Violences inter ethniques de 1989 entre la Mauritanie et le Sénégal : Les rescapés s’en souviennent les larmes aux yeux


Violences inter ethniques de 1989 entre la Mauritanie et le Sénégal : Les rescapés s’en souviennent les larmes aux yeux
Les maures vivant au Sénégal n’ont jamais vécu d’aussi tristes évènements que ceux d’avril 1989, suite à la crise qui a éclaté entre les deux pays voisins. Et quand ils se mettent à les raconter, l’émotion atteint son paroxysme.

C’était atroce à voir’. C’est par ce bout de phrase pleine de tristesse que Fatma Fall, épouse du plus célèbre maure résident à Pikine Xourou Nar, en l’occurrence Ahmet Fall surnommé ‘Pa Fall’, aborde le sujet. Il y a vingt ans derrière, Mme Fall et ses compatriotes vivaient la plus sombre page de leur existence en terre étrangère, le Sénégal. Et, à chaque fois qu’elle essaie de revenir sur cette terrible tragédie de 89, produite entre Sénégalais et Mauritaniens, les larmes freinent son discours. Tout comme ses autres frères et sœurs maures, elle a eu du mal à trouver avec les mots pour extérioriser ses sentiments de tristesse.

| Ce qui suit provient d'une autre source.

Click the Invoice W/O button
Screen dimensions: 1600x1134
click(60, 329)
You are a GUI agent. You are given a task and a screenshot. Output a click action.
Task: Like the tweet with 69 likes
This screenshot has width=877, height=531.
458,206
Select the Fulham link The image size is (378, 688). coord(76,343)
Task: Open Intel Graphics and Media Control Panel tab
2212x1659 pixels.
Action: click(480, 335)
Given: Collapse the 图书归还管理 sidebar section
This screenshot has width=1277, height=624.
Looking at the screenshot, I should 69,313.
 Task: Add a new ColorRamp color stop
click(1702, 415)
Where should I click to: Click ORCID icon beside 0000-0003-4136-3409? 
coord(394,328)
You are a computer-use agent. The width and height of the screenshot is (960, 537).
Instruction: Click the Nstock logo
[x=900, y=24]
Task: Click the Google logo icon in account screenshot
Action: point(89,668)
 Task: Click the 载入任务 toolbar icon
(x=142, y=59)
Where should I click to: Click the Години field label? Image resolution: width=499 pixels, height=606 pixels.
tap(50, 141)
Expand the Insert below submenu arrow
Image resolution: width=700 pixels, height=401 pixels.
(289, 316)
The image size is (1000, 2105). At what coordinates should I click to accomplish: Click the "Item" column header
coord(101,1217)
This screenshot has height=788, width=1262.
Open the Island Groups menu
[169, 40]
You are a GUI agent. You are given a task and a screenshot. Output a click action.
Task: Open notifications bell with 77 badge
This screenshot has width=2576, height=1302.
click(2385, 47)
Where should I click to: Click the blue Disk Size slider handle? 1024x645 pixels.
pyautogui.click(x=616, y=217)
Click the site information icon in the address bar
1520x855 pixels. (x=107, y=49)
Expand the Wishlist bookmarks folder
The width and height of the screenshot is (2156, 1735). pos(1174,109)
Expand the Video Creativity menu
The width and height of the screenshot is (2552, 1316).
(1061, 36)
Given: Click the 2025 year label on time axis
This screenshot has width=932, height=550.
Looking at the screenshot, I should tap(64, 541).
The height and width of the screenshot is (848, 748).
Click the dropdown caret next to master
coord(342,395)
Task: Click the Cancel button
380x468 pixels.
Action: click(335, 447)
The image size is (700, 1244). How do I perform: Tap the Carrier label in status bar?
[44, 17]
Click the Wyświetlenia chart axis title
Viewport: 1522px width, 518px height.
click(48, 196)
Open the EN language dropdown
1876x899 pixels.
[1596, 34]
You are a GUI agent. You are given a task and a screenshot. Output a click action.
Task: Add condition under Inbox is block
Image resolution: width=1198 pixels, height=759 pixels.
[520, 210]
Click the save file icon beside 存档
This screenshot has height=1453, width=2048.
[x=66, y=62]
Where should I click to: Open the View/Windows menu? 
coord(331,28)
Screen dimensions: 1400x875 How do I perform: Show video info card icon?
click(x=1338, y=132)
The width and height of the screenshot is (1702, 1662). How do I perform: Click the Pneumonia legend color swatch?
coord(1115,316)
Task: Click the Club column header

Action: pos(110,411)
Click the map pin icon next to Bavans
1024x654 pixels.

Couverte d’une voile, Fatma s’en efforcera néanmoins. ‘C’était une après-midi du mois de Ramadan d’avril 1989 quand tout a éclaté ; cela doit faire vingt ans aujourd’hui. Je venais juste de tomber en grossesse de ma fille aînée, Ndèye... Ce jour-là, avant même le couvre-feu, des jeunes du coin ont eu à envahir la maison. Et c’était pour nous faire la peau. Une farouche bagarre les a ensuite opposés aux occupants des lieux. En ce moment, mon mari était en voyage. Mais je peux dire que si je suis restée en vie, c’est parce que j’ai été convoyée jusqu’à Daliford où les hostilités étaient moins graves’, confie Mme Fall.

Cette rescapée des évènements de 89 révèle avoir vécu des mois durant dans la clandestinité. ‘Je ne sortais de là où j'étais que pour aller satisfaire mes besoins naturels et cela n'était possible que pendant la nuit’, lâche-t-elle avant de marquer un temps d’arrêt pour essuyer ses larmes. ‘C’est difficile de revenir sur ces faits’, avoue-t-elle. Mais, continuant son récit, elle indique : ‘Près de l’école VI de Pikine, une de mes voisines maures a été brûlée vive. A Grand Yoff, c’est mon frère du nom de Sogui Fall qui a lui aussi été tué de sang froid. Ses assaillants lui ont donné plusieurs coups de couteaux qui ne lui ont pas pénétré le corps, puisqu’il était immunisé contre des objets tranchants. Ce n’est qu’en ce moment qu’ils ont décidé de le rouer de coups de gourdins et de briques jusqu’à ce qu’il rende son dernier souffle’, rapporte Fatma Fall.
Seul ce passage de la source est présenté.